Les droits de propriété intellectuelle

Quand on parle de propriété intellectuelle et de droit intellectuel, il faut bien avoir à l’esprit qu’il s’agit de différentes choses mises en dans un même sac. Ces propriétés intellectuelles ne concernent pas seulement les textes d’auteurs, vous pouvez tout à fait prétendre aux droits intellectuels sous l’aspect de brevets, de schémas, de dessins, de modèles et conceptions. Toutes ces choses vont vous permettre de toucher différents revenus comme des redevances, des royalties, ou des licences. Tout cela est bien souvent mélangé par les différentes conventions fiscales.

Comment une société étrangère peut elle aider dans une telle situation ?  De manière relativement simple, en fait : la société étrangère enregistre l’élément de propriété intellectuelle à son nom, et en loue l’usage, sous quelque forme que ce soit, à la société française.

Ceci peut se faire soit directement entre la société française et la société étrangère, ou par l’interposition d’une société au sein de l’Union Européenne.
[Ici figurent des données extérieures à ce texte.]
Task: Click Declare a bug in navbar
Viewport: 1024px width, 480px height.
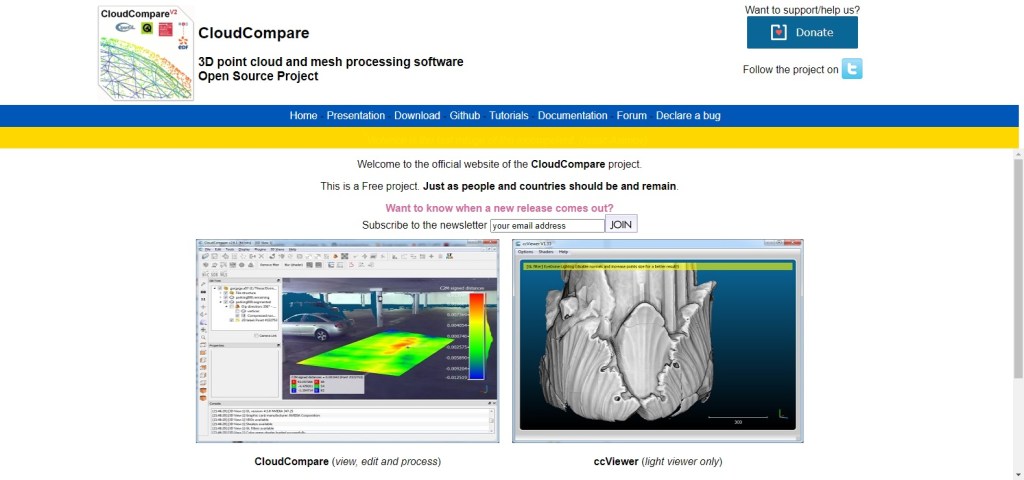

Il faudra ici porter une attention particulière aux taux de retenue à la source, concept que nous avons expliqué dans un autre article.

Traditionnellement, les Pays Bas s’étaient faits une spécialité d’accueillir ces « royalties conduct companies »  (autrement dit des sociétés spécialisées ne servant qu’à percevoir et repayer ces frais), qui étaient accueillies sans beaucoup de questions, à la condition que 7% des royalties ainsi perçues restent aux Pays Bas et y soient soumises à l’impôt.
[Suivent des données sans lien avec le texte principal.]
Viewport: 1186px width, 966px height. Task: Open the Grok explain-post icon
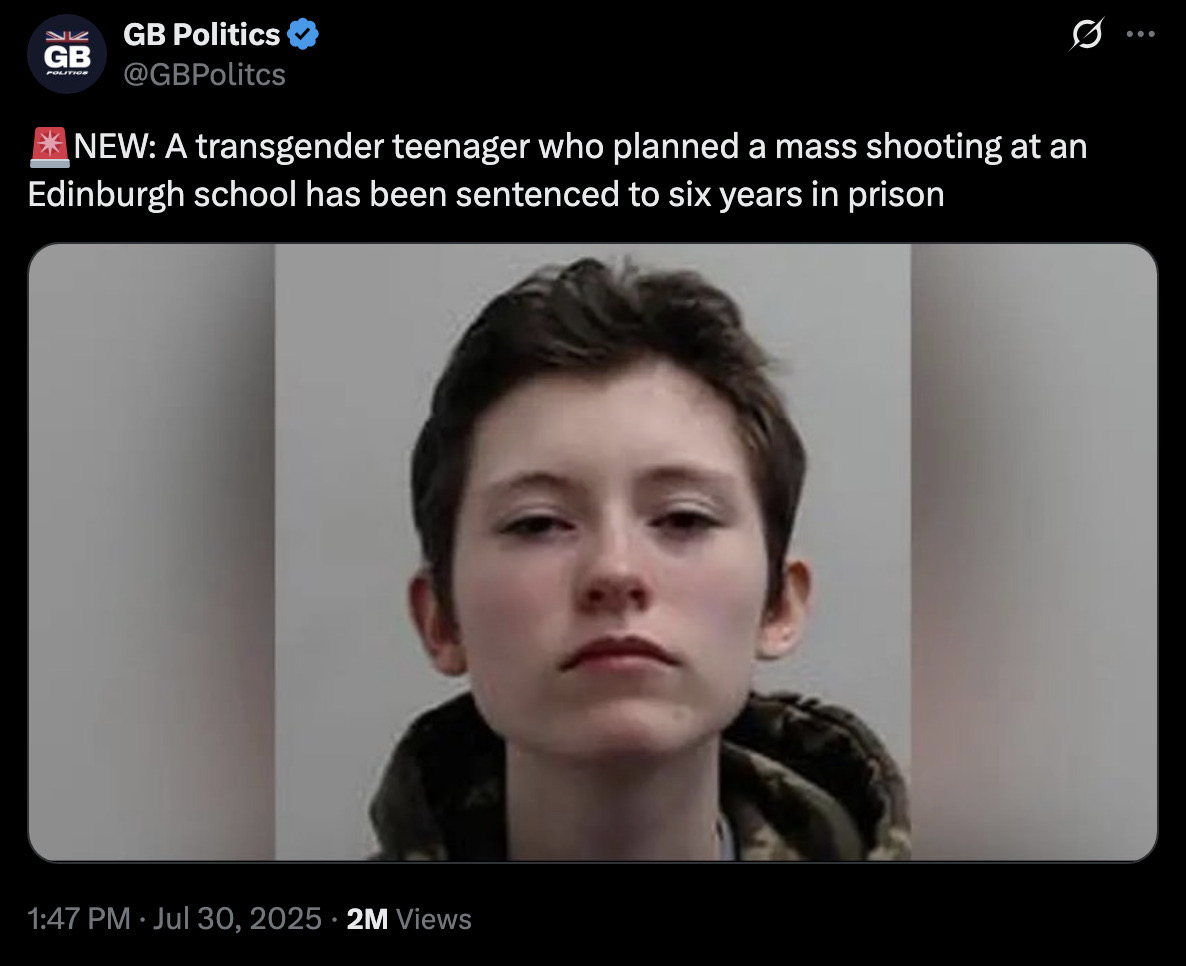click(1087, 34)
Ce n’est plus aujourd’hui le cas, et la création de ce type de société n’est plus à recommander. En effet, pour que le montage ne soit pas remis en cause, il faut actuellement demander une décision anticipée aux services fiscaux néerlandais, ce qui implique de leur en dévoiler les tenants et les aboutissants. En cas de refus, non seulement la structure projetée ne pourra pas être utilisée (alors même qu’elle aura du être  montée pour solliciter la décision anticipée) mais l’ensemble de votre projet sera quelque part dans les documents d’un service fiscal européen. Pas forcément la meilleure des choses.
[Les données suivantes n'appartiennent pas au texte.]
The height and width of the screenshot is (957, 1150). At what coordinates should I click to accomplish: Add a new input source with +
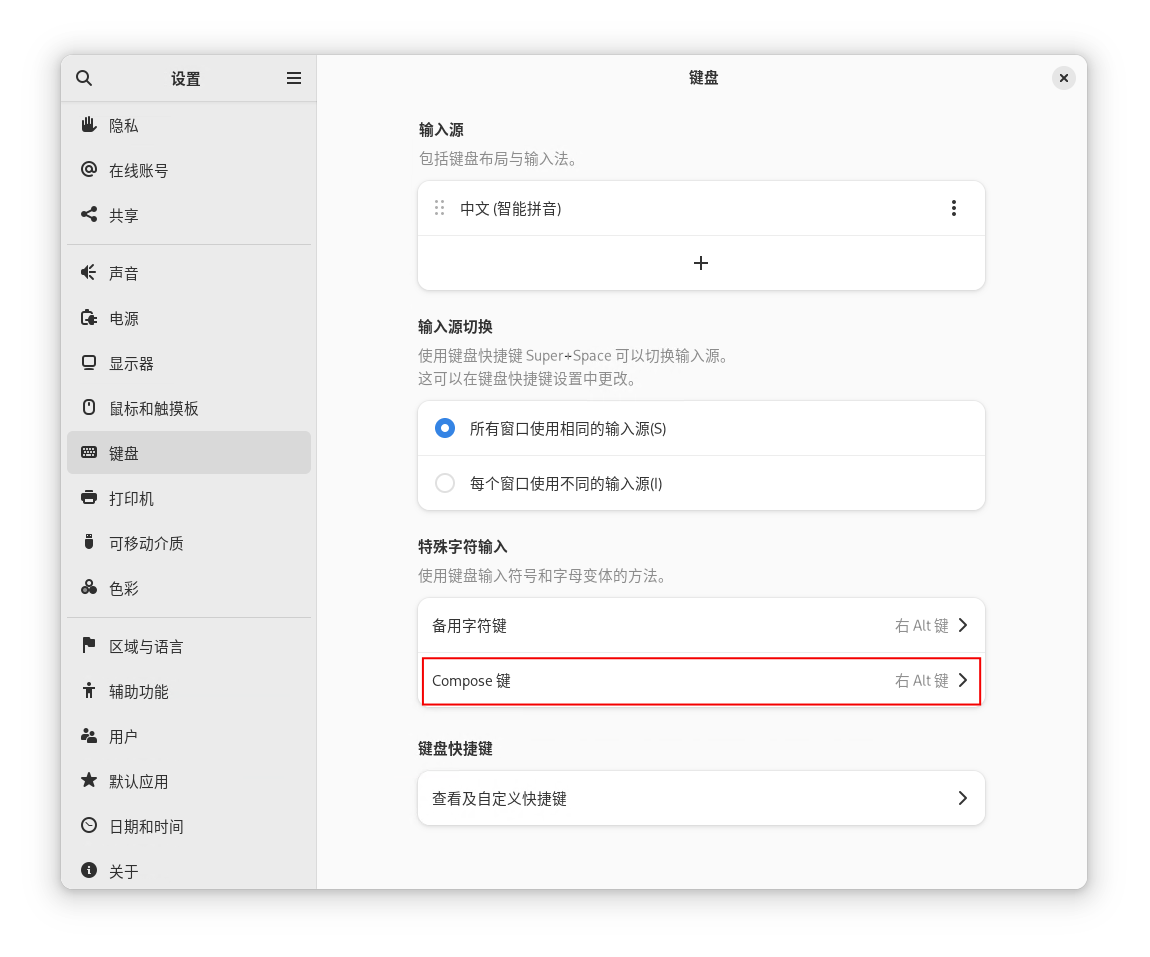700,263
Il est vrai que les Pays Bas ne prélèvent pas de retenue à la source sur les revenus de propriété intellectuelle, mais ils ne sont plus les seuls (et lorsque cette retenue est de 5%, cela peut parfois être le prix de la crédibilité).

Ce dernier point est essentiel, dans cette utilisation plus que dans toute autre. S’agissant de prestations immatérielles, difficile à quantifier précisément, le fisc est dubitatif. Ainsi, si vous lancez une activité ou un produit, il peut être utile d’acquérir une marque forte et évocatrice, et de la payer à son propriétaire, étant entendu que vous aurez pris soin de ne pas apparaître comme celui ci. C’est bien entendu plus délicat si vous exploitez déjà une marque depuis des années, et que celle-ci comporte votre nom dedans…si vous vous appelez Georges, et que depuis 20 ans l’enseigne « Restaurant chez Georges » trône fièrement sur la grand place de votre ville, il ne sera pas en effet très crédible d’expliquer que vus reversez désormais 5% de votre chiffre d’affaires à titre de royalties pour usage de la marque à une société qui n’a aucun rapport avec vous.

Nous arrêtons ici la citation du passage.